#### Records provided
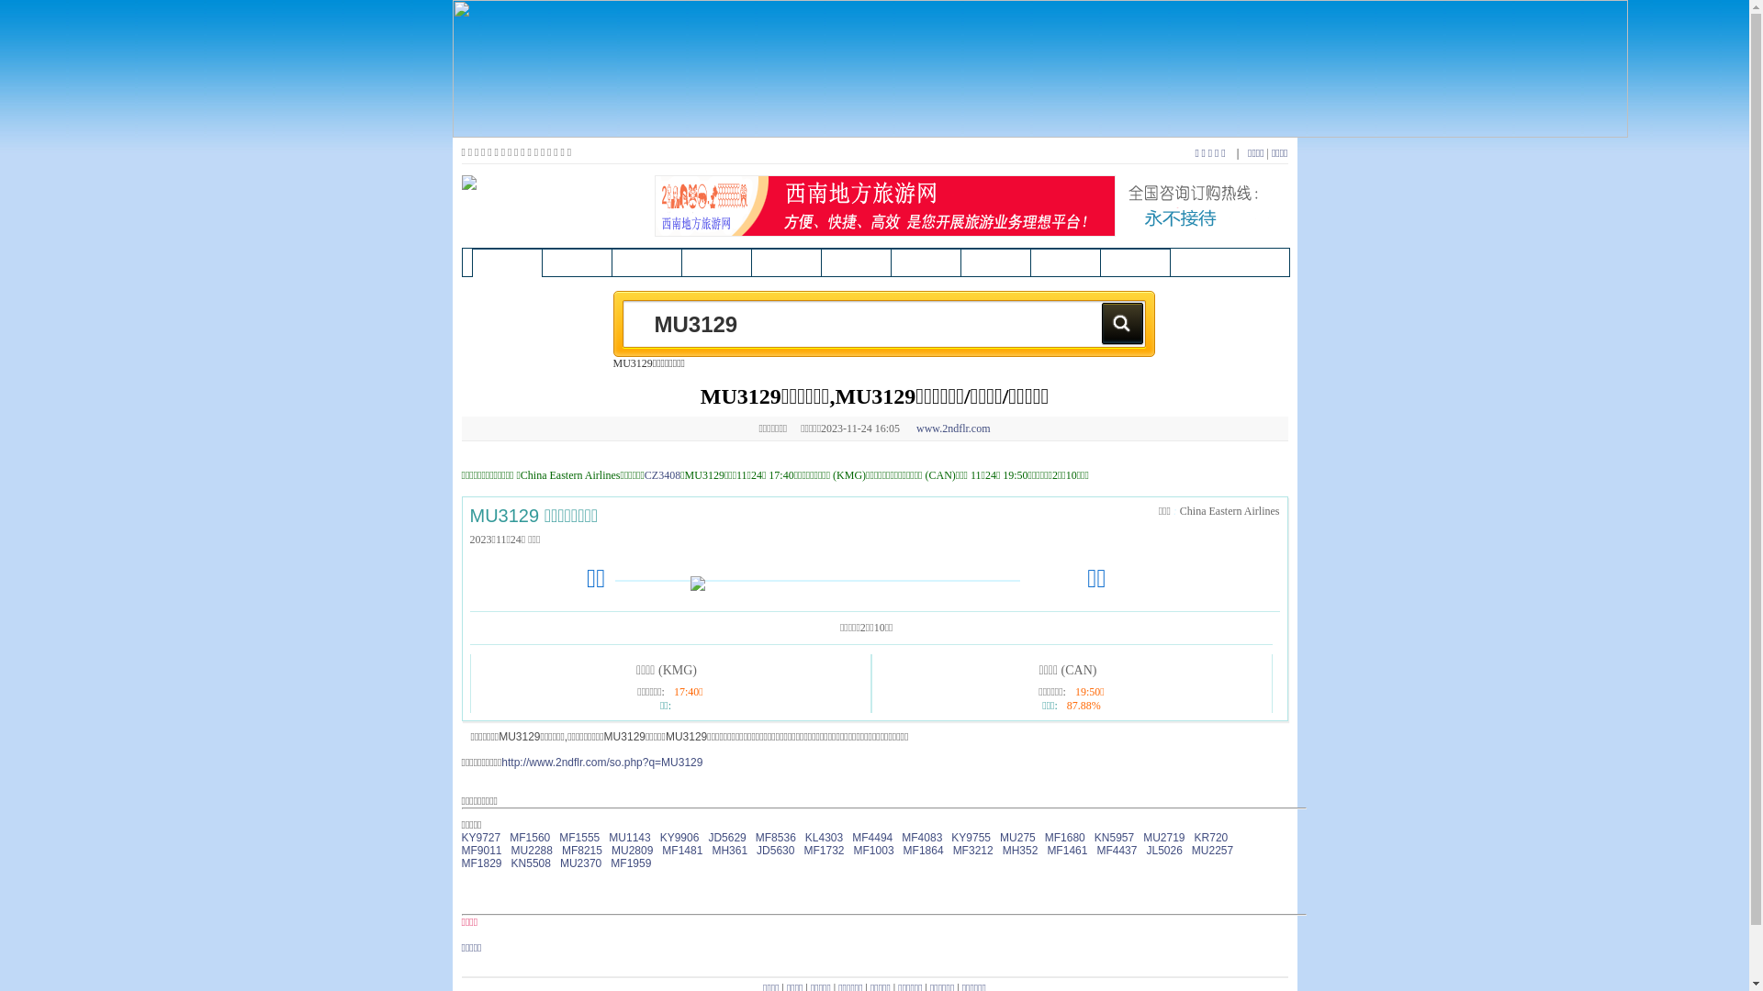 This screenshot has height=991, width=1763. What do you see at coordinates (661, 474) in the screenshot?
I see `'CZ3408'` at bounding box center [661, 474].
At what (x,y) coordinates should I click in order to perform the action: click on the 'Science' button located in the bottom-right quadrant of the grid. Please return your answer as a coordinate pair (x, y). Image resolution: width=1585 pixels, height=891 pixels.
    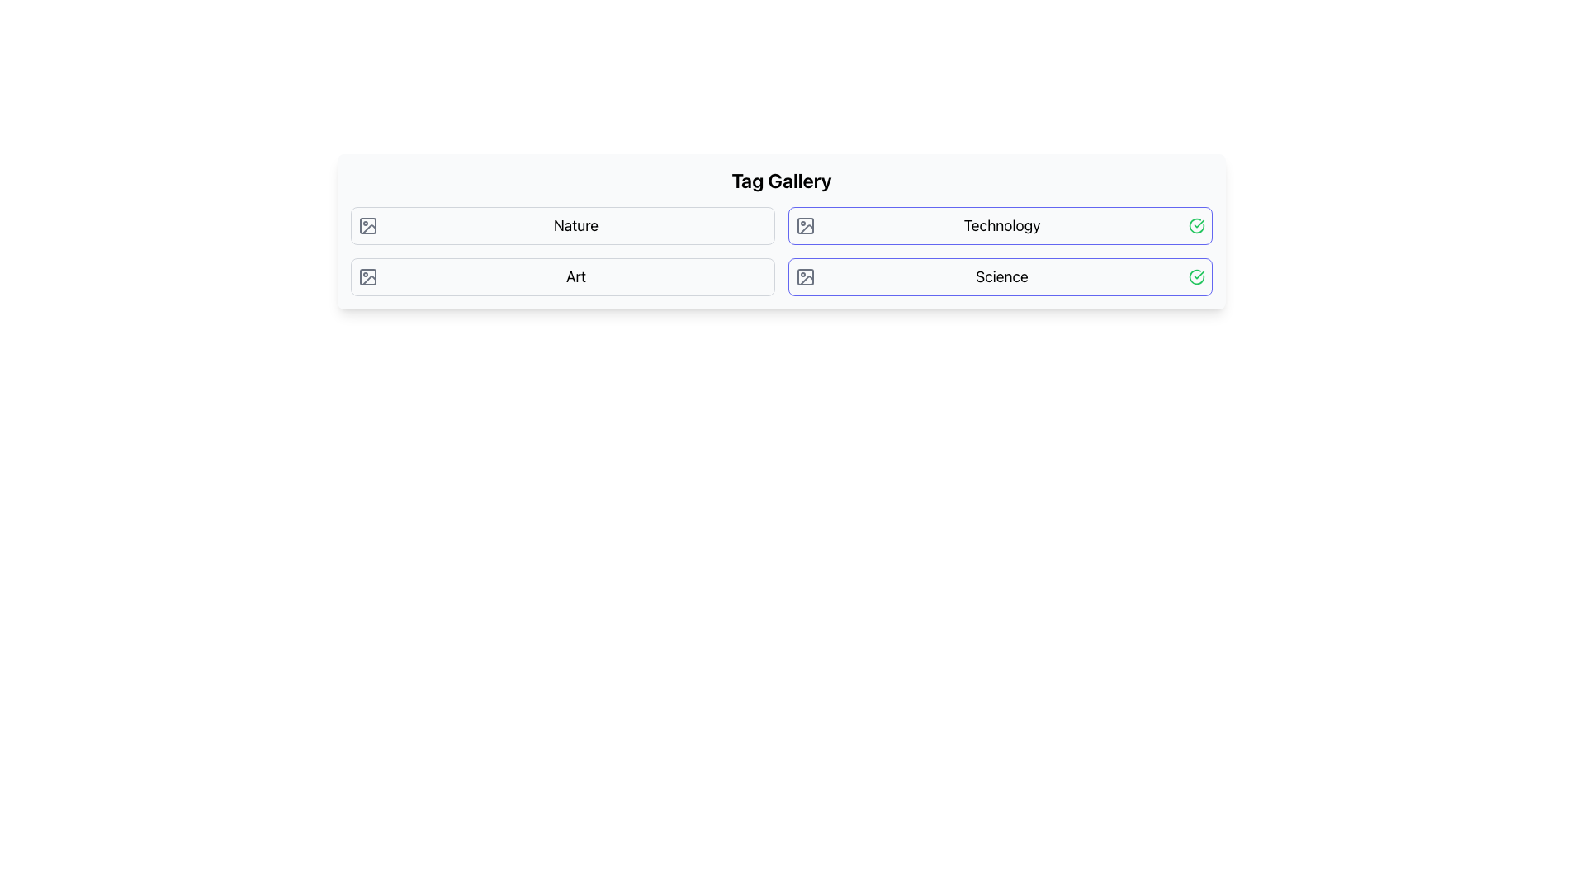
    Looking at the image, I should click on (999, 276).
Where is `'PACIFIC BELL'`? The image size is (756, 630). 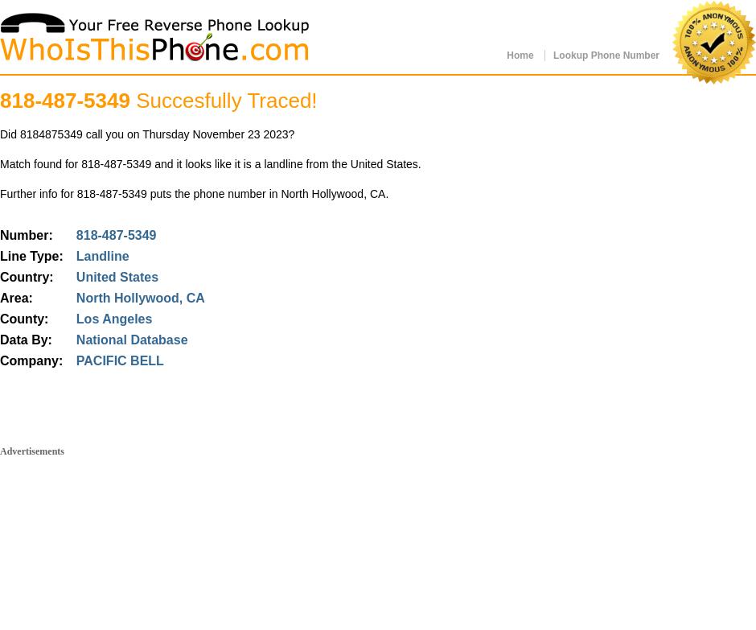 'PACIFIC BELL' is located at coordinates (118, 359).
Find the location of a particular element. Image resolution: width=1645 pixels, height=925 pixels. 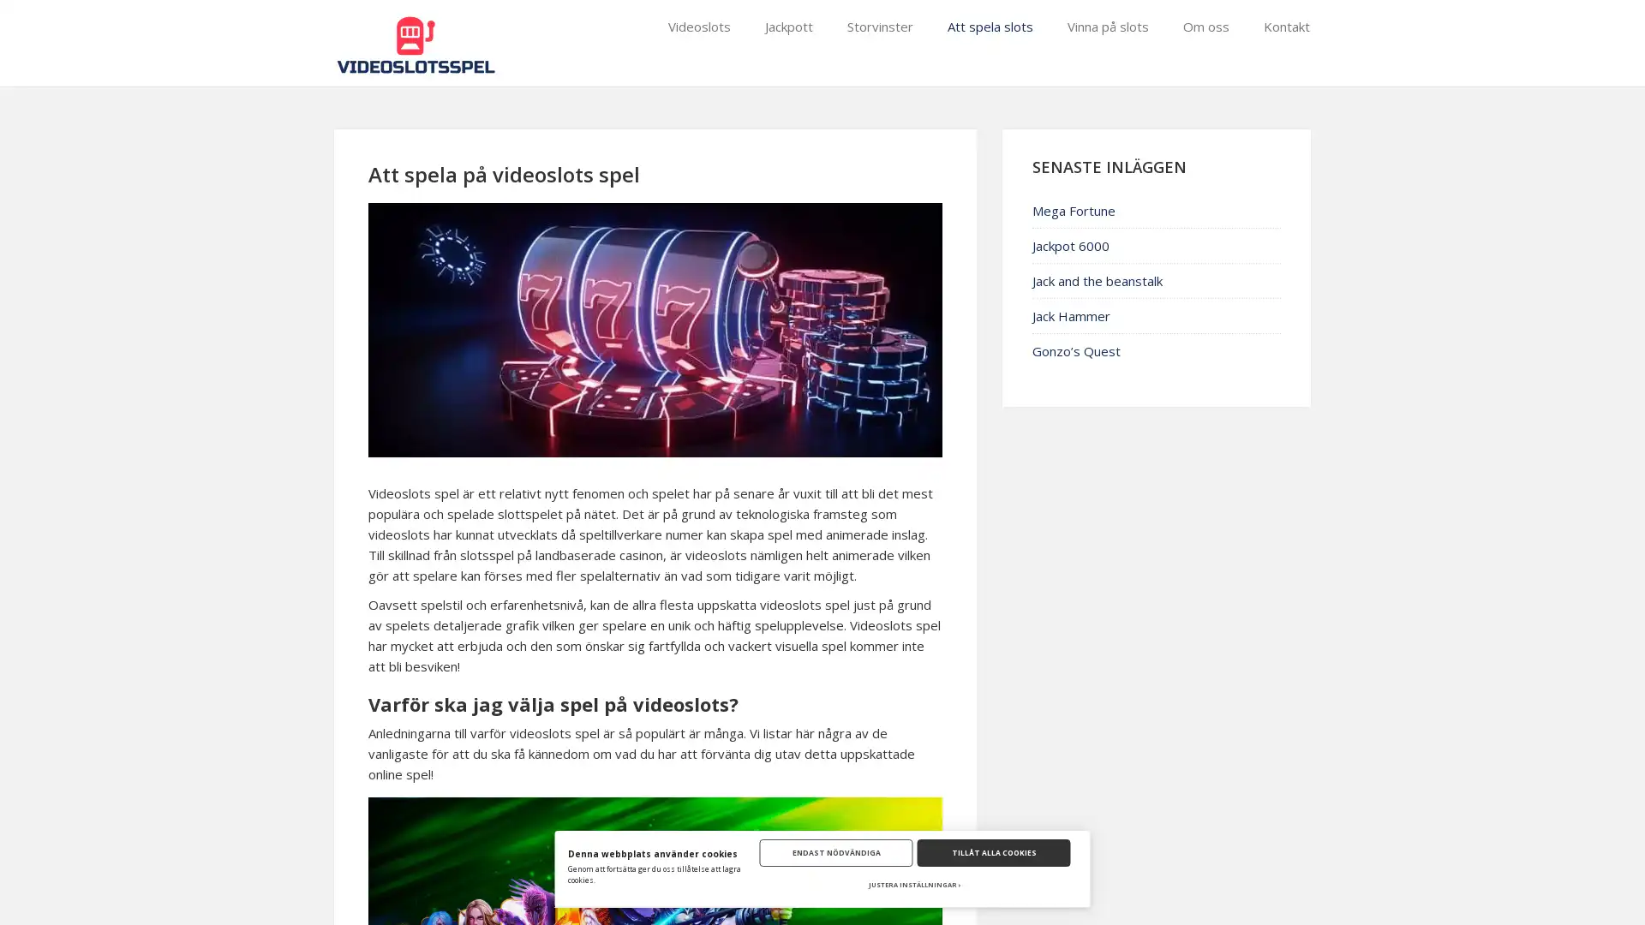

TILLAT ALLA COOKIES is located at coordinates (993, 852).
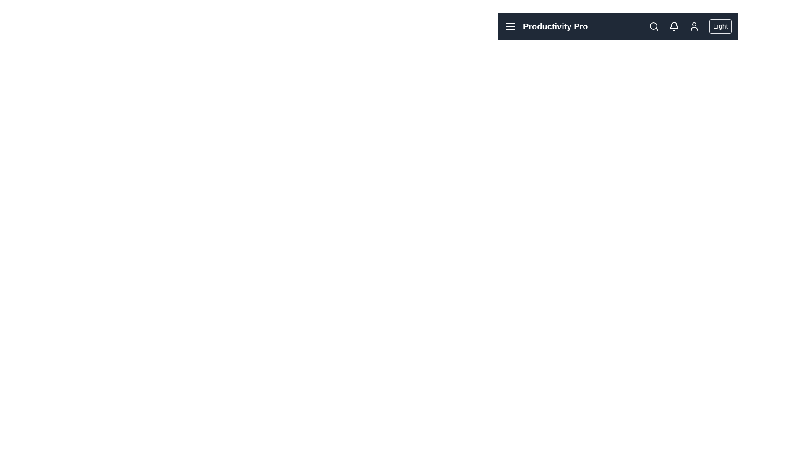  Describe the element at coordinates (675, 26) in the screenshot. I see `the bell icon to open the notifications section` at that location.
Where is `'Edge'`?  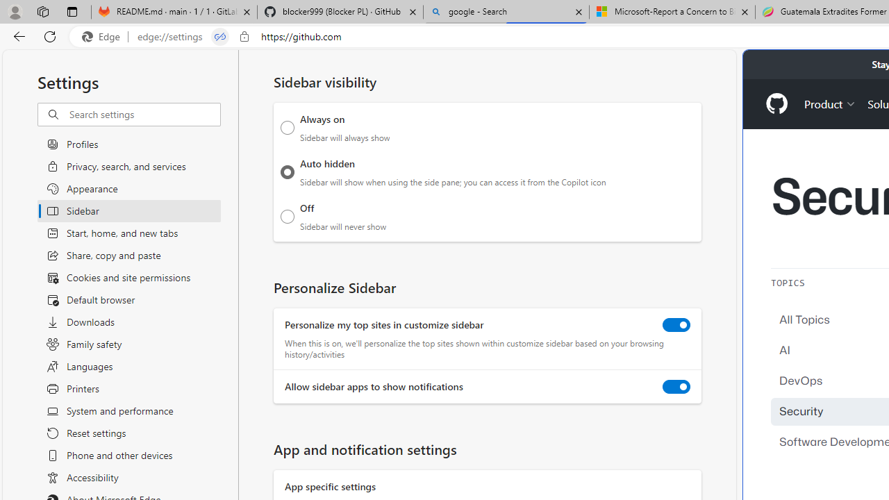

#### Aim of the exercise
Copy the records word for word from the line with "Find the location" to the end of the records, and leave the pictures out.

#### Result
Find the location of a particular element. Image resolution: width=1645 pixels, height=925 pixels. 

TILLAT ALLA COOKIES is located at coordinates (993, 852).
  Describe the element at coordinates (675, 26) in the screenshot. I see `the bell icon to open the notifications section` at that location.
Where is `'Edge'`?  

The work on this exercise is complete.